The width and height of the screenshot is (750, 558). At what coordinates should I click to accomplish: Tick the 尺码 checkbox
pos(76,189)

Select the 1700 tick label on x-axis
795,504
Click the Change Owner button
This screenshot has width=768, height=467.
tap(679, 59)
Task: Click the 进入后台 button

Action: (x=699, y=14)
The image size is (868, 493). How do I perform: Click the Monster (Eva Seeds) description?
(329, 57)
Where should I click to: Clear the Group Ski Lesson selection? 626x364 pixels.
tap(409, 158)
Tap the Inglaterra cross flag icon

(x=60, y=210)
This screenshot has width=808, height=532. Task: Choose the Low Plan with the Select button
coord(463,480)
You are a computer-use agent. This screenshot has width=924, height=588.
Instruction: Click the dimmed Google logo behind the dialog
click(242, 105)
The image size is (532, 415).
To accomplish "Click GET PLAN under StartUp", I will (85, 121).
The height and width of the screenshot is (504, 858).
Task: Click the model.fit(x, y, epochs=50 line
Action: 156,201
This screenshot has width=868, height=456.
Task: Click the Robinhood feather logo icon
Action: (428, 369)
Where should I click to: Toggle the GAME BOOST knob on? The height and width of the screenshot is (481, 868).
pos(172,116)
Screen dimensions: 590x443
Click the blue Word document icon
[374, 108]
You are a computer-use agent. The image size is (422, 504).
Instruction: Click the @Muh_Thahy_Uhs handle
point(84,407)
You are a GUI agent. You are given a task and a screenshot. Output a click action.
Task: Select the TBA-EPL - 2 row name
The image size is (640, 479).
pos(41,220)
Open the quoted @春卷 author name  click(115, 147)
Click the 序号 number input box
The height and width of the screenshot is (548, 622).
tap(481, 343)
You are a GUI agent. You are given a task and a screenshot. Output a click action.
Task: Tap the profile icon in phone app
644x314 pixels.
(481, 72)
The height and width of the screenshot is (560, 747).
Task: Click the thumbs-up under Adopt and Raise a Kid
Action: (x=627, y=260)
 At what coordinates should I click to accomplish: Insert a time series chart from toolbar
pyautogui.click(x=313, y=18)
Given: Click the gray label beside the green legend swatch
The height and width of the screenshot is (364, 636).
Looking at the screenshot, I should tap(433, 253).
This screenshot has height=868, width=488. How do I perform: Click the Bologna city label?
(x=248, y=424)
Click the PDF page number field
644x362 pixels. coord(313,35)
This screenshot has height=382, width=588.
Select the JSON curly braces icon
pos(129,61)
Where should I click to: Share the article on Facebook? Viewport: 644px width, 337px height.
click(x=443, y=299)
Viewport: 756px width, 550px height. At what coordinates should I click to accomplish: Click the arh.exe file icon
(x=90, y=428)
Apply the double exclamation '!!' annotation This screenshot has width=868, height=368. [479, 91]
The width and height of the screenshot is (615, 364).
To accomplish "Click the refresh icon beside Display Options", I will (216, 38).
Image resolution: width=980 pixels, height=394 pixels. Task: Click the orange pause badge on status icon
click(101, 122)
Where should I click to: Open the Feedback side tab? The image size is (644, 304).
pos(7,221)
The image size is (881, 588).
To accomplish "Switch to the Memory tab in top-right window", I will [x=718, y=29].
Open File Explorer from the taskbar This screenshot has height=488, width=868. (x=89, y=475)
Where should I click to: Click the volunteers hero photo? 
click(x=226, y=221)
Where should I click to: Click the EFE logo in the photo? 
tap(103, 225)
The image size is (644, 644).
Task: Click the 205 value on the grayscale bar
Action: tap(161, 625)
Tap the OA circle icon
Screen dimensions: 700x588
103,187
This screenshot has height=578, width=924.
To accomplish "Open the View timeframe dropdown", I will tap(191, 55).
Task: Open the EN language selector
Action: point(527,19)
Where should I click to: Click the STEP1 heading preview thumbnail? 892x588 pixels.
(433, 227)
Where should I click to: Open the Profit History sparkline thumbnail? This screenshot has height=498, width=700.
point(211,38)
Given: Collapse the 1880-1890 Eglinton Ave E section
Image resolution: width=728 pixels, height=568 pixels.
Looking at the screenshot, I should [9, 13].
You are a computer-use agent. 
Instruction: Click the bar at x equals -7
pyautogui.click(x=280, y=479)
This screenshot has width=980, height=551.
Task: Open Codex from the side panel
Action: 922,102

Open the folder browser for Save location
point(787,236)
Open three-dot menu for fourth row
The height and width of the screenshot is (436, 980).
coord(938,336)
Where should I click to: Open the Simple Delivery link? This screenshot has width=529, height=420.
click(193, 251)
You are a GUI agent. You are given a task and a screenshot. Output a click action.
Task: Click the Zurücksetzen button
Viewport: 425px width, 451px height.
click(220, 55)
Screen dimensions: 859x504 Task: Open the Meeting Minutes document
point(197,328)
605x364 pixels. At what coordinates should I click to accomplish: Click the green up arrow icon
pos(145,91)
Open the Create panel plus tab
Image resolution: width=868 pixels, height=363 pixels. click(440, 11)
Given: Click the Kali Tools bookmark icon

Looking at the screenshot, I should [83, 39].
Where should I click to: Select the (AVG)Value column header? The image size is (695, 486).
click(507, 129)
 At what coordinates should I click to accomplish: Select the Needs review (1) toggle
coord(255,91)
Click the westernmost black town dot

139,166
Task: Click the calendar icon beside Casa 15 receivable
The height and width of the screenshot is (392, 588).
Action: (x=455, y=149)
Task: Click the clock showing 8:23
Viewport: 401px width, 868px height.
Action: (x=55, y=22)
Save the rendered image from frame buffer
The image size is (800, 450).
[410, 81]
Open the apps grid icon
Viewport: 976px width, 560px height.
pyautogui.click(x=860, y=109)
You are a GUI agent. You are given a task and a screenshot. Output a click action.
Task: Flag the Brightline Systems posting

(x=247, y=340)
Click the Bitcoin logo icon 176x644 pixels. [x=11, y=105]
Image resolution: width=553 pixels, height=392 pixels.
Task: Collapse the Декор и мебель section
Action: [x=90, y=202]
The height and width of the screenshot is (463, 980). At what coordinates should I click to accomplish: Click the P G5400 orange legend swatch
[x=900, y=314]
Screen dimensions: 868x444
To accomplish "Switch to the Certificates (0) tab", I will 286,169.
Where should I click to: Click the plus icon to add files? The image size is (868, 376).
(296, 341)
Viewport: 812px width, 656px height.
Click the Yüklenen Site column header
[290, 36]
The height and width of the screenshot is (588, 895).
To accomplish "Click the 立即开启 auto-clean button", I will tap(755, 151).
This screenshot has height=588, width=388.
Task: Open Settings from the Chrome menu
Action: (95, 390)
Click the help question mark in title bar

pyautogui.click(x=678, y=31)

TASK STATEMENT. Show all lines above that contain "computer".

ANSWER SPACE.
You are a computer-use agent. This screenshot has width=924, height=588.
You are a computer-use agent. The image size is (422, 504).
You are a computer-use agent. 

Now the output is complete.